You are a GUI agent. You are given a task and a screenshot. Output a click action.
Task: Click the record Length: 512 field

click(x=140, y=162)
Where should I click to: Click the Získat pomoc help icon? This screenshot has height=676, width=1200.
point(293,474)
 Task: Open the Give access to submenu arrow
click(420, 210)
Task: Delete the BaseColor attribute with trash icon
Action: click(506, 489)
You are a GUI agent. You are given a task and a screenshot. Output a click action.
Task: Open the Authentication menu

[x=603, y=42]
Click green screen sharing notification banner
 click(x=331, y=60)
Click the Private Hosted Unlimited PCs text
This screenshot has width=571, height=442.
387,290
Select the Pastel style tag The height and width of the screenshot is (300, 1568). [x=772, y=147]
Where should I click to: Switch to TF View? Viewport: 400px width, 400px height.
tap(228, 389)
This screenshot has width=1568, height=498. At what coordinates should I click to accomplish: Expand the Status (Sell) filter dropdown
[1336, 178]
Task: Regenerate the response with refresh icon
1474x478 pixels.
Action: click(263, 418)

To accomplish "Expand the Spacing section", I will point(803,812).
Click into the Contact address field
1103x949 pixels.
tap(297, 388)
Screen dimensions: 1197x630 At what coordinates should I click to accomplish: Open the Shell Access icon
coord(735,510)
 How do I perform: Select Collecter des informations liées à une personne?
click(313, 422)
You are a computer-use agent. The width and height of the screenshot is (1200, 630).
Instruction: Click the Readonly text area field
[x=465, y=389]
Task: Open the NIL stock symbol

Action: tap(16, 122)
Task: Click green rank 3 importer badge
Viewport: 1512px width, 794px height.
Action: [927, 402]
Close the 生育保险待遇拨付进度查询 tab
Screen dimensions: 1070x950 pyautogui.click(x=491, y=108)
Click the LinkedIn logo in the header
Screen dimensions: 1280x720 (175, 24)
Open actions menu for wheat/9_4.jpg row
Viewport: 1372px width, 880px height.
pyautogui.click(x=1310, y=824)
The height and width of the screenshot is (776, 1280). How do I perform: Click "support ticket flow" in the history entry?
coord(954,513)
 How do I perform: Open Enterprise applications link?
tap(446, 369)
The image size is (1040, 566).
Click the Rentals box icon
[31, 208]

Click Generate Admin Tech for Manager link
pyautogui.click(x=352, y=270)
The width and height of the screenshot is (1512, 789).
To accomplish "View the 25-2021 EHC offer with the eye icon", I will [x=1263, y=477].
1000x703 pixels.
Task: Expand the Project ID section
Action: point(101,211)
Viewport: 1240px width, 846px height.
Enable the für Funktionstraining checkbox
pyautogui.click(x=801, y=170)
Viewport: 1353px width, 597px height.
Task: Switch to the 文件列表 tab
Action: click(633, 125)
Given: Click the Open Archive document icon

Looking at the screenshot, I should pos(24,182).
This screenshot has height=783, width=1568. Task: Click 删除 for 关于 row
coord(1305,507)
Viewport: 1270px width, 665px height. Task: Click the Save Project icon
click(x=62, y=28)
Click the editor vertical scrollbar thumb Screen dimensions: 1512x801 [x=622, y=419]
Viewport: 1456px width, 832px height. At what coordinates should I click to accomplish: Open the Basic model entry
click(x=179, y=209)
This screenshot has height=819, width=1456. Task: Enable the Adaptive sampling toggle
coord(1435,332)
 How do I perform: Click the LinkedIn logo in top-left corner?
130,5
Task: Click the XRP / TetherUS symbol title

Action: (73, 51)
^^^^^^^^^^^^^^^^
Directions
Could you shift every coordinate in the answers up by 6 and write out everything from the line containing "Viewport: 1270px width, 665px" down to the end of the data, requests included, leaving all other numbers unchanged?

Solution below
Viewport: 1270px width, 665px height. Task: Click the Save Project icon
click(x=68, y=34)
Click the editor vertical scrollbar thumb Screen dimensions: 1512x801 [x=628, y=425]
Viewport: 1456px width, 832px height. At what coordinates should I click to accomplish: Open the Basic model entry
click(x=185, y=215)
This screenshot has height=819, width=1456. Task: Enable the Adaptive sampling toggle
coord(1441,338)
 How do I perform: Click the LinkedIn logo in top-left corner?
136,11
Task: Click the XRP / TetherUS symbol title

Action: (79, 57)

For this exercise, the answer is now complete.